### DIRECTIONS
Without the pictures, output the records below exactly as they are.

### TASK MATERIAL
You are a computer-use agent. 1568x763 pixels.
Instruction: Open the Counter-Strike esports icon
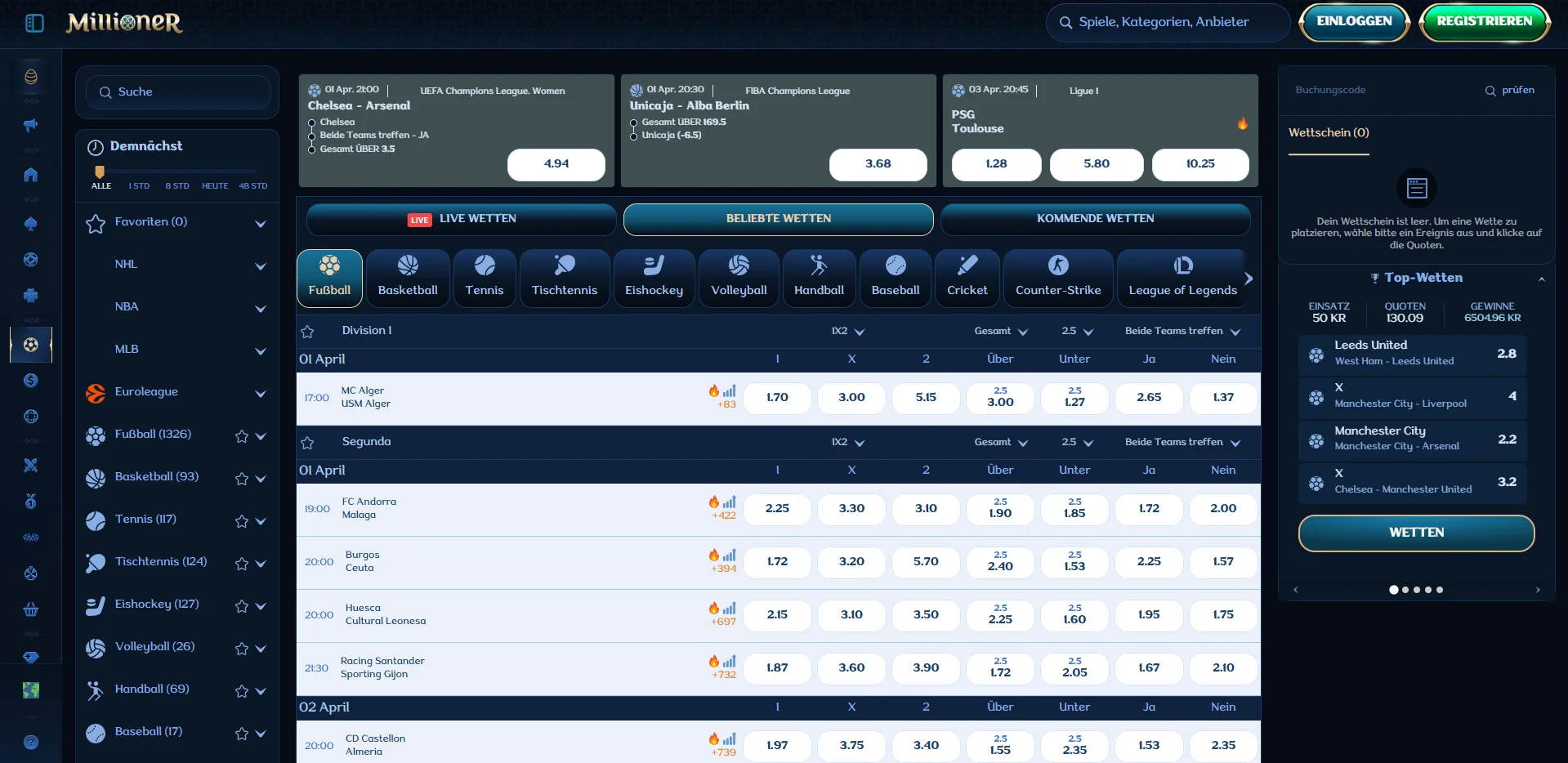pos(1057,265)
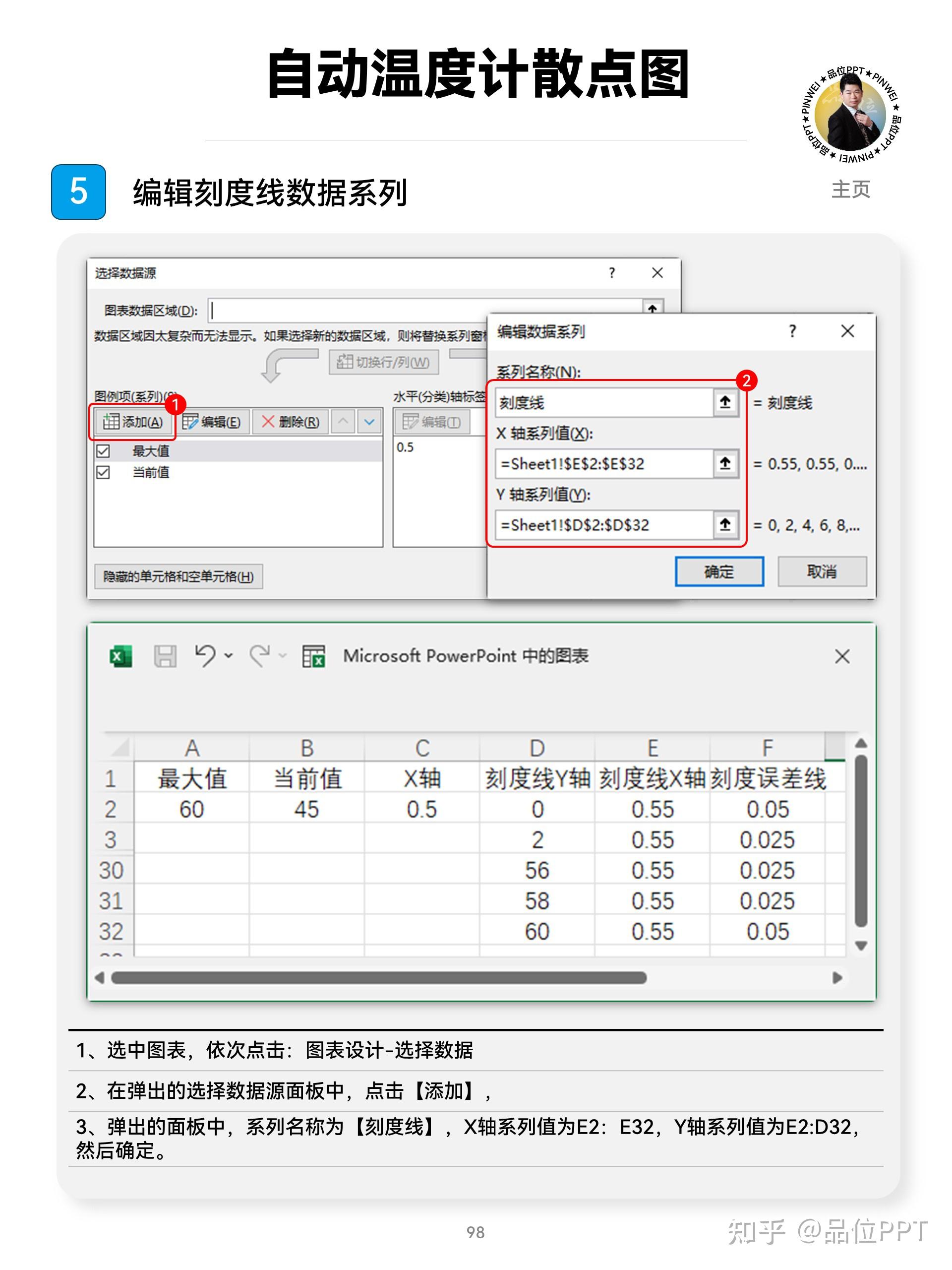Click the 主页 home link
This screenshot has height=1270, width=952.
coord(850,189)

### RESULT BELOW
You are a computer-use agent. 1568x763 pixels.
Instruction: Open the Counter-Strike esports icon
pos(1057,265)
Click the 主页 home link
This screenshot has height=1270, width=952.
coord(850,189)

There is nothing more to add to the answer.